【8/1】
金属板に刃物で刻まれたその文字は、たとえどれほどの月日を経ようと消えることはなかった。
まるで、忘れないでと声を枯らすほどに叫び続けるように――
デジタルワールドの中層を形成する広大な海のレイヤ、通称“ネットの海”。地軸が貫くその中心点には小さな島が浮かんでいる。
名を、はじまりの島――“ファイル島”。
それは世界が始まった場所。原初のデジタルワールドはその小さな島からすべてが始まったのだ。
島の中心には“ムゲンマウンテン”と呼ばれる巨峰が聳え、その麓には小さな町があった。
デジタルワールドに存在するすべてのデジモンが生まれ、旅立ち、やがて死しては還る“はじまりの町”。それは遠きリアルワールドより招かれた救世主たちの多くにとっても、長く壮大な冒険の出発点となっていた。
すべてが始まるその地に、それはあった。
町外れの小高い丘の上には、リアルワールドでいうところのトネリコに似た木がただ一本きりでぽつんと佇んでいる。その木の根元には、金属の板が埋め込まれていた。

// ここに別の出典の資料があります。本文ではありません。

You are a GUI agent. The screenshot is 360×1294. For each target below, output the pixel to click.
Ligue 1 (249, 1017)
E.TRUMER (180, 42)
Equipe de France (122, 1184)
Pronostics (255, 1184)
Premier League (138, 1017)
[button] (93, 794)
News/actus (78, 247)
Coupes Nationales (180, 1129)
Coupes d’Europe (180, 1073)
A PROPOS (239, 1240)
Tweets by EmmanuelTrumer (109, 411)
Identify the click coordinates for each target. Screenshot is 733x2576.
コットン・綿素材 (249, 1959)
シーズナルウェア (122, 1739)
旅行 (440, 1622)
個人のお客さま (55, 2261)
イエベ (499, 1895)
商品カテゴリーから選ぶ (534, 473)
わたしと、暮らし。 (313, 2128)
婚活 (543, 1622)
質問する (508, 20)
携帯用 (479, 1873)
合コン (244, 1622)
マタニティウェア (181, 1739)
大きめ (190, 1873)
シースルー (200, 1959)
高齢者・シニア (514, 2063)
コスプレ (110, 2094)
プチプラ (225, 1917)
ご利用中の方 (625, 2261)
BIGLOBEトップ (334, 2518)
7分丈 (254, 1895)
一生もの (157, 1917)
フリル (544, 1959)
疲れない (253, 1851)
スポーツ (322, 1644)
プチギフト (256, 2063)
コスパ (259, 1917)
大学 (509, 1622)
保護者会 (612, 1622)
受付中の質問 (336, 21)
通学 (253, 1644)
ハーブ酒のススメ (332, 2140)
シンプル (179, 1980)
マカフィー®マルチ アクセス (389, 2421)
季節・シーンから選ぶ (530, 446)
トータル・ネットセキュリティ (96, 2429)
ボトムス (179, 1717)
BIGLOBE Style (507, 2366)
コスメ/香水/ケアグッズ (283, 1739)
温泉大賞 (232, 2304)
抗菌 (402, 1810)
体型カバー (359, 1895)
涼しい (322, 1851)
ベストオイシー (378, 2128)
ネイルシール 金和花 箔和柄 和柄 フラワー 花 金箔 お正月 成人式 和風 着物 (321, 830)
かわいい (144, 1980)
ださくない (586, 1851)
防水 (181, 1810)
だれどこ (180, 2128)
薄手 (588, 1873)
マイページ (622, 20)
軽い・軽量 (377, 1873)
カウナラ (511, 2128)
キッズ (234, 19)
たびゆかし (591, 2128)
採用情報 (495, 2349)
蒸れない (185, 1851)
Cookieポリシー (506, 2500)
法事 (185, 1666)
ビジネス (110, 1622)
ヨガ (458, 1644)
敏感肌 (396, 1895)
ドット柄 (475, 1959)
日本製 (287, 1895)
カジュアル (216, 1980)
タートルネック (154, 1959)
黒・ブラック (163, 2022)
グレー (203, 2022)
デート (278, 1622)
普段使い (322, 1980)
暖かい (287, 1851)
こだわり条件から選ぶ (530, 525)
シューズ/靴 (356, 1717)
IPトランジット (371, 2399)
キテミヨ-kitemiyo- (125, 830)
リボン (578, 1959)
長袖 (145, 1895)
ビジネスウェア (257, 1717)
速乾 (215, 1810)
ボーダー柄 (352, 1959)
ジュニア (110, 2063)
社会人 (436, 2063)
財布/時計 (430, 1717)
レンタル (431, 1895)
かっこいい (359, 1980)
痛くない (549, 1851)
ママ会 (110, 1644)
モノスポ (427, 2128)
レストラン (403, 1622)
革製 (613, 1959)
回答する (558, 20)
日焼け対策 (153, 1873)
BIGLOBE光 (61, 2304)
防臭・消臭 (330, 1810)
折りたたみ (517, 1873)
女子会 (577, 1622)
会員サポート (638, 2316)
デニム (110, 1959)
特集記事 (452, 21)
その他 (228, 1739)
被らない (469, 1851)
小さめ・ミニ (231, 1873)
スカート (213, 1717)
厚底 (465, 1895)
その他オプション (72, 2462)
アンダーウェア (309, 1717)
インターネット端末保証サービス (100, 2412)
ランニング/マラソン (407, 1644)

誰がどんな目的でそうしたかは分からない。あるいは、初めからそうだったろうか。有機物と無機物の混在などこの世界では珍しくもない。
ただ、いずれにせよ金属板自体が何であるかはさして重要ではなかった。見るもの誰もが目に留める訳は、そこに刻まれた文字にあった。

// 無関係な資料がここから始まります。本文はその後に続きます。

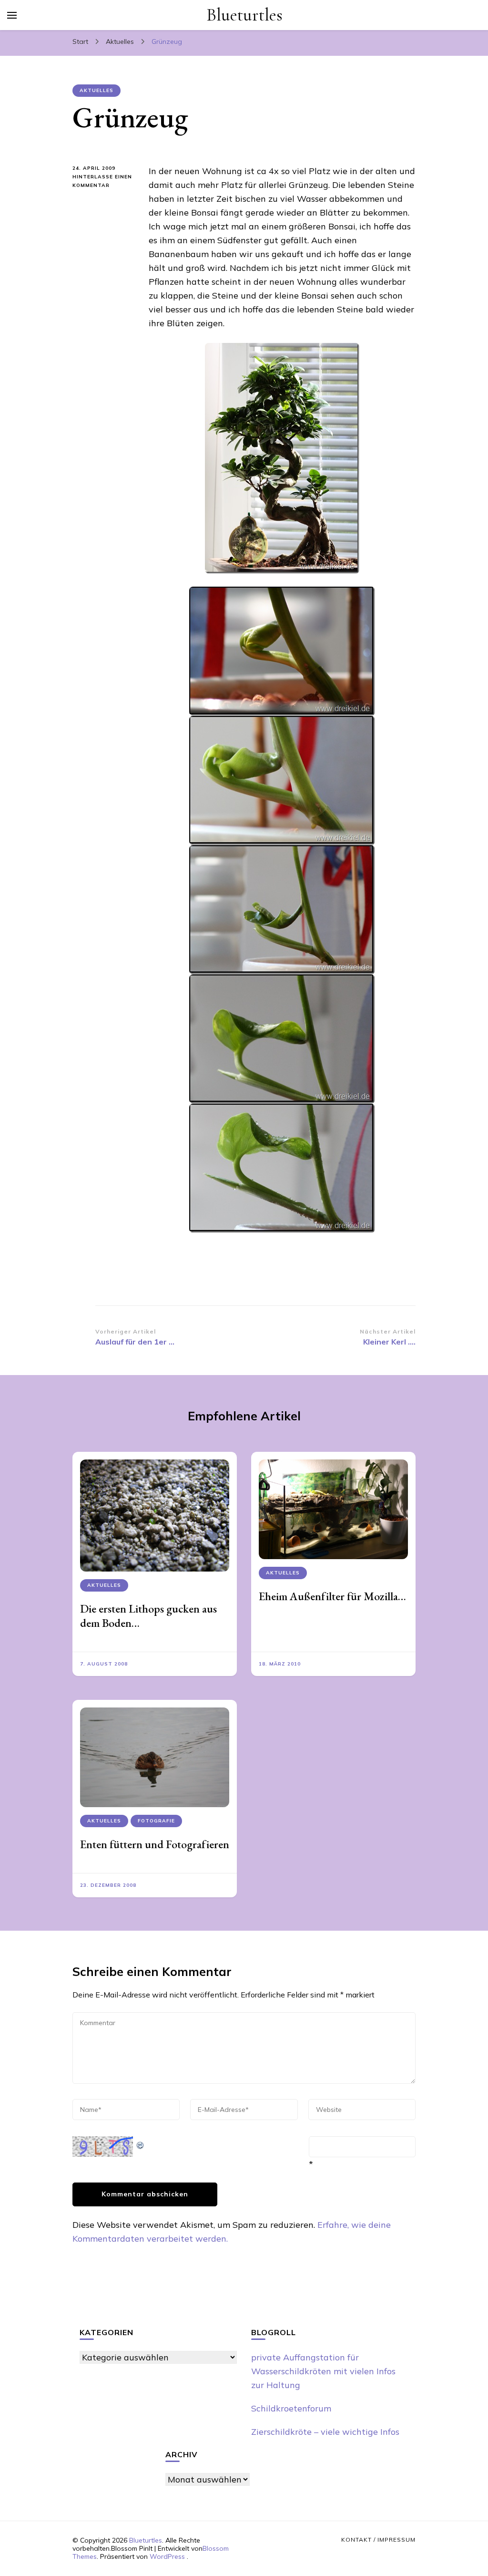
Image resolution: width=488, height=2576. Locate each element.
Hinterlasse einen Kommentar (103, 182)
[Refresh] (140, 2143)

“8/1”――深く深く、強く強く、刻まれたその文字は何を意味しているのだろうか。
恐らくは日付であろうそれ。選ばれし子供が残したものだと町の古い住人たちは語る。ただ、彼らとて伝え聞いた話でしかないそうだ。
記念碑のようでもあった。だとするなら彼らがこの世界にやって来た日か、あるいは去った日か。
墓標のようでもあった。だとするなら誰かの命日だろうか。子供たちと心を交わした、共に戦い散った仲間への弔いか。
日付ではなく“いちぶんのはち”と、“8人で1人”を意味しているのではというものもいた。
かつてのデジタルワールドは実に不安定だった。
情勢という意味でも、地質や気候も、デジモンたちの進化に至るまで。善と悪、生と死、正と否、その境に世界が絶えず揺れ動いていた。
かつてのすべてを知るものは、少なくとも町には残っていなかった。
だからそれが何を意味するか、はっきりとしたことは誰にもわからなかった。
けれど、誰もがそこに不思議な感情を抱いた。
僅か3文字の、何かを伝えるにはあまりに言葉足らずが過ぎるそれ。事実何一つとして伝わってはいないのに。だというのに。
望郷、哀愁、懐古、感謝、悲嘆、安堵、惜別、あるいは歓喜。あらゆる感情がないまぜになったような、そのどれでもないような、言い表す言葉の見付からない感情だった。
ただ、とめどなく涙が溢れて仕方がなかった。
ともすれば、本当に伝えたいことに多くを語る必要はないのかもしれない。
想いさえあればいい。
それはどんな言葉よりも深く、どんな力よりも強く、世界に爪痕を残すだろう。
あるいは、とうに誰か一人のそれではないのかもしれない。
沢山の人間たちと、沢山のデジモンたちと、数え切れない誰かの想いがそれを形作っているようにも思えた。
誰かの想いがまた違う誰かの想いとなり、手と手を固く繋ぐように、耳元で優しく囁き合うように、想いは無限の連なりとなって未来へと続いていく。
そんな風に、ふと思う。
8月1日。そして今日もまたこの地から、生まれたばかりの真白い蝶が飛び立っていく。